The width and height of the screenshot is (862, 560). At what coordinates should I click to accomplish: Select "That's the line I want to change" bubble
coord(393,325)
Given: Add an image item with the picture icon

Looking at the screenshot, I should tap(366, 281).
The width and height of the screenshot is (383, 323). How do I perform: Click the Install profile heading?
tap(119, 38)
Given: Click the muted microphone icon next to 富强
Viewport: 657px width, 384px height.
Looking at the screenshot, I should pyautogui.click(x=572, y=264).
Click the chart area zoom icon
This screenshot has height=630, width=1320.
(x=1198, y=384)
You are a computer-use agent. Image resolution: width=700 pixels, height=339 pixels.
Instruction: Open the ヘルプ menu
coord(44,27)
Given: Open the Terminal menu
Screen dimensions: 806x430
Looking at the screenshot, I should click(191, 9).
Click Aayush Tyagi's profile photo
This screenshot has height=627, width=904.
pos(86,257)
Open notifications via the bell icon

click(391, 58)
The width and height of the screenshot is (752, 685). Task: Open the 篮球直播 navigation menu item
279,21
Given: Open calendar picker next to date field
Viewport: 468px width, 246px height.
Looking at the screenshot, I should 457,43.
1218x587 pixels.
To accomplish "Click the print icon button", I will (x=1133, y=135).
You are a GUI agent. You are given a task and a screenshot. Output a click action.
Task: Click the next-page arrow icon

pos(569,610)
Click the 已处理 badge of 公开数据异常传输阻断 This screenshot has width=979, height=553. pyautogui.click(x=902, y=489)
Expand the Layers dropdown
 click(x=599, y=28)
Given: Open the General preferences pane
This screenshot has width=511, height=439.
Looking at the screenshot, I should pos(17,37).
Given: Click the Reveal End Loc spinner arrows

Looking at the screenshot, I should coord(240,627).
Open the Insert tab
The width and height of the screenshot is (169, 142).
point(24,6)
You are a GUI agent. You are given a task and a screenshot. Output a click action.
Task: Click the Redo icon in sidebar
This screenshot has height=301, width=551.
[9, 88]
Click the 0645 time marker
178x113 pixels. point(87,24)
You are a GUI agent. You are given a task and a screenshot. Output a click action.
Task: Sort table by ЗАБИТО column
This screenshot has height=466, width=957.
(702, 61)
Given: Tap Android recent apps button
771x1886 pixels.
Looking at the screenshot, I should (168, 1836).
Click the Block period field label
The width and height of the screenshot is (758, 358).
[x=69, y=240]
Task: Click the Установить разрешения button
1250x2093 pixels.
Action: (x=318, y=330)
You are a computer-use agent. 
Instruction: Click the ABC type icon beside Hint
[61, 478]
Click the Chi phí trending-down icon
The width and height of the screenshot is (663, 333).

- [Your goal]: Starting with the first entry and ending with the last, give all of them again unchanged.

- [The answer]:
The width and height of the screenshot is (862, 560). At what coordinates should I click to accomplish: Select "That's the line I want to change" bubble
coord(393,325)
Given: Add an image item with the picture icon

Looking at the screenshot, I should tap(366, 281).
The width and height of the screenshot is (383, 323). How do I perform: Click the Install profile heading?
tap(119, 38)
Given: Click the muted microphone icon next to 富强
Viewport: 657px width, 384px height.
Looking at the screenshot, I should pyautogui.click(x=572, y=264).
Click the chart area zoom icon
This screenshot has height=630, width=1320.
(x=1198, y=384)
You are a computer-use agent. Image resolution: width=700 pixels, height=339 pixels.
Instruction: Open the ヘルプ menu
coord(44,27)
Given: Open the Terminal menu
Screen dimensions: 806x430
Looking at the screenshot, I should click(191, 9).
Click Aayush Tyagi's profile photo
This screenshot has height=627, width=904.
pos(86,257)
Open notifications via the bell icon

click(391, 58)
The width and height of the screenshot is (752, 685). Task: Open the 篮球直播 navigation menu item
279,21
Given: Open calendar picker next to date field
Viewport: 468px width, 246px height.
Looking at the screenshot, I should 457,43.
1218x587 pixels.
To accomplish "Click the print icon button", I will (x=1133, y=135).
You are a GUI agent. You are given a task and a screenshot. Output a click action.
Task: Click the next-page arrow icon

pos(569,610)
Click the 已处理 badge of 公开数据异常传输阻断 This screenshot has width=979, height=553. pyautogui.click(x=902, y=489)
Expand the Layers dropdown
 click(x=599, y=28)
Given: Open the General preferences pane
This screenshot has width=511, height=439.
Looking at the screenshot, I should pos(17,37).
Given: Click the Reveal End Loc spinner arrows

Looking at the screenshot, I should coord(240,627).
Open the Insert tab
The width and height of the screenshot is (169, 142).
point(24,6)
You are a GUI agent. You are given a task and a screenshot. Output a click action.
Task: Click the Redo icon in sidebar
This screenshot has height=301, width=551.
[9, 88]
Click the 0645 time marker
178x113 pixels. point(87,24)
You are a GUI agent. You are given a task and a screenshot. Output a click action.
Task: Sort table by ЗАБИТО column
This screenshot has height=466, width=957.
(702, 61)
Given: Tap Android recent apps button
771x1886 pixels.
Looking at the screenshot, I should (168, 1836).
Click the Block period field label
The width and height of the screenshot is (758, 358).
[x=69, y=240]
Task: Click the Установить разрешения button
1250x2093 pixels.
Action: (x=318, y=330)
You are a computer-use agent. 
Instruction: Click the ABC type icon beside Hint
[61, 478]
Click the Chi phí trending-down icon
The width and height of the screenshot is (663, 333).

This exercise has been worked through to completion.